Na people dream wife you dae carry play so.

Some Men won't hesitate in stealing her from you.

For me I don't care if a woman is fine or not oh, so long she respects me and can train my children well, I no get issues.

Every other thing na small challenge.

Like I said again, learn to appreciate her and love her, women need love oh to be honest.

She's doing her best. Na you just dae think say she dae fake am, whereas na only you dae fake am.
are you married? Anyway whether or not you are, you are you're really wise
Re: I Am Regretting My Marriage That's Not Up To 2mths by halogate: 3:02pm On Oct 10, 2021
I feel sad for u..
But then, if she's not a bad woman, then:
1. Forgive urself and let go of that burden weighing on u.
2. Do not force yourself to love her. Make her ur friend first ..build mutual respect and loyalty for each other.
3. Then u can pick things up from there..
Re: I Am Regretting My Marriage That's Not Up To 2mths by Nobody: 3:32pm On Oct 10, 2021
elonmuskbaby:
grin

It is a cultural rule that States if she can be sexually attractive enough for you to fvck her to the extent of getting her pregnant,then you should be able to wife her ESPECIALLY FOR THE SAKE OF THE INCOMING CHILD Abi who go come marry pregnant spinster? lipsrsealed

Now that he has "wifed" her, are they not regretting it?? God forbid he transfers that feeling of regrets and hurts her pretty badly, would it still be worth it?? Will the years of suffering & hurting in a bad marriage be valid in relation to "incoming child"?? Come on nahhhhhhh, you know better...
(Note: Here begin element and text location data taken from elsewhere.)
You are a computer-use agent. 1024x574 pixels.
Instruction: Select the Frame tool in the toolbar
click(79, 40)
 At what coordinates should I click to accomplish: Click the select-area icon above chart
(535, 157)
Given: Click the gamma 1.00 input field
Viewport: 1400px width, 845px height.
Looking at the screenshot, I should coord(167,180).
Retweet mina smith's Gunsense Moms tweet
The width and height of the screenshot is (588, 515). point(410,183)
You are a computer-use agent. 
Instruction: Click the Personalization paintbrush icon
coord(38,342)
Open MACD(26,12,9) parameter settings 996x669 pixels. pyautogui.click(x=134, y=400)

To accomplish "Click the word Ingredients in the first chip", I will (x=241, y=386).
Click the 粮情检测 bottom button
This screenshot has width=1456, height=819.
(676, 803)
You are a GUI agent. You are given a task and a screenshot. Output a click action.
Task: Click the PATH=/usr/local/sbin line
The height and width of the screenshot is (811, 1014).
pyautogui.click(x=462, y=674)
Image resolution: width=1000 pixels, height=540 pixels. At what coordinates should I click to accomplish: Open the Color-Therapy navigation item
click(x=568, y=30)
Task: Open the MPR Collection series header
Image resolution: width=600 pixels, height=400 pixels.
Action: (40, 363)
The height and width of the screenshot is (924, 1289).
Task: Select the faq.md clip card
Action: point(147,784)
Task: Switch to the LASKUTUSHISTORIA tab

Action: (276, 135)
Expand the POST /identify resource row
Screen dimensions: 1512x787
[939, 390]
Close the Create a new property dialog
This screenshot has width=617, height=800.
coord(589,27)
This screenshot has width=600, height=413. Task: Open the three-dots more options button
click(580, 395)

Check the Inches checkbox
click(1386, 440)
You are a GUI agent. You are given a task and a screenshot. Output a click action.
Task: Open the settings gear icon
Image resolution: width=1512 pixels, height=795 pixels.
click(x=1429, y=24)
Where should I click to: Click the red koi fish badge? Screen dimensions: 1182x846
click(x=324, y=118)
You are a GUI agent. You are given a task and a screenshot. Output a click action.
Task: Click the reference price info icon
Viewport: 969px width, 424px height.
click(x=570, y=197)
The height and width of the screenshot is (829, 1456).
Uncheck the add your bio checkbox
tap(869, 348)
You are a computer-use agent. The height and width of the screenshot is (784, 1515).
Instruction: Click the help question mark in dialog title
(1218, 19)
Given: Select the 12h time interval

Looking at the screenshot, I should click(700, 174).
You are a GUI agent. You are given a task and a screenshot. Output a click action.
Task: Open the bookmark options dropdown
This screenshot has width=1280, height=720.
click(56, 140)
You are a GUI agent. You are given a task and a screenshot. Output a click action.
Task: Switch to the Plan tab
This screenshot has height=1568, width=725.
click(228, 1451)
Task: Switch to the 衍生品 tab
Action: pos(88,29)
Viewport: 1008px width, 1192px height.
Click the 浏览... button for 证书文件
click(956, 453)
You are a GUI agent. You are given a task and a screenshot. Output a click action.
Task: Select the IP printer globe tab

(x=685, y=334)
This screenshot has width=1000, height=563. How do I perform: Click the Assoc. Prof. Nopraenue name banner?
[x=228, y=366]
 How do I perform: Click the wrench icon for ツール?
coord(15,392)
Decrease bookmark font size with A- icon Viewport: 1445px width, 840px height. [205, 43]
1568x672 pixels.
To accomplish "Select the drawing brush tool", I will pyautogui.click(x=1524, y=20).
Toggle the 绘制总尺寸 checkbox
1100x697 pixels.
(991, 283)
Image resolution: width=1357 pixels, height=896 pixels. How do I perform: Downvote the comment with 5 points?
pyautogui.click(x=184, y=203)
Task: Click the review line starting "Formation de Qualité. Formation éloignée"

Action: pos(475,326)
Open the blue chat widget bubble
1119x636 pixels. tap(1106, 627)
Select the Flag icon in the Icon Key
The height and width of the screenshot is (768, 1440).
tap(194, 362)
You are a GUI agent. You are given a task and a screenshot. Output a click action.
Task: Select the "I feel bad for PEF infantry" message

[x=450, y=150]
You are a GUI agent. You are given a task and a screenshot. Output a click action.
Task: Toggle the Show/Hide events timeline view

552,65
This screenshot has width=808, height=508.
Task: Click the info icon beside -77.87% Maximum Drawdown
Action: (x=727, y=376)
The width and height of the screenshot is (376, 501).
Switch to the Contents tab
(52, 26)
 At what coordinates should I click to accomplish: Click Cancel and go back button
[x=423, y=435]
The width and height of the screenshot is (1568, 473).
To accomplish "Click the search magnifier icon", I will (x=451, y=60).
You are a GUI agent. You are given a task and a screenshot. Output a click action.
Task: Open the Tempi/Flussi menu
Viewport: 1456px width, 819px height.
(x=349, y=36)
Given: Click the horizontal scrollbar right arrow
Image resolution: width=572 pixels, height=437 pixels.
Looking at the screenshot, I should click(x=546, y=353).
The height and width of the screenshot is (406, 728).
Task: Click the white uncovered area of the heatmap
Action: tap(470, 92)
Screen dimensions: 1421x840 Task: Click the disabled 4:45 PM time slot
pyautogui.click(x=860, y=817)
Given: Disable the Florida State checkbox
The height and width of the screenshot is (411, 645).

And besides, sexual attraction alone is not enough to make a happy home, abi will they be mess.ing round the clock forever??

1 Like

Re: I Am Regretting My Marriage That's Not Up To 2mths by elonmuskbaby: 8:45pm On Oct 10, 2021
Favfables:


Now that he has "wifed" her, are they not regretting it?? God forbid he transfers that feeling of regrets and hurts her pretty badly, would it still be worth it?? Will the years of suffering & hurting in a bad marriage be valid in relation to "incoming child"?? Come on nahhhhhhh, you know better...

And besides, sexual attraction alone is not enough to make a happy home, abi will they be mess.ing round the clock forever??
unfortunately men never learn.yoruba will say the food you will not eat or don't want to eat,you don't smell it or bring it around you meaning that the woman you don't want to marry, don't bother fvcking her but then nor dey hear word .once preek stand,senses fly out of the window
Re: I Am Regretting My Marriage That's Not Up To 2mths by Nobody: 9:06pm On Oct 10, 2021
elonmuskbaby:
unfortunately men never learn.yoruba will say the food you will not eat or don't want to eat,you don't smell it or bring it around you meaning that the woman you don't want to marry, don't bother fvcking her but then nor dey hear word .once preek stand,senses fly out of the window

Good point, but...
Whyre you blaming this on men?? It takes two to tango you know...
Re: I Am Regretting My Marriage That's Not Up To 2mths by elonmuskbaby: 5:23am On Oct 11, 2021
Favfables:


Good point, but...
Whyre you blaming this on men?? It takes two to tango you know...
no be the men go dey fvk who them no fit marry or promise them marriage?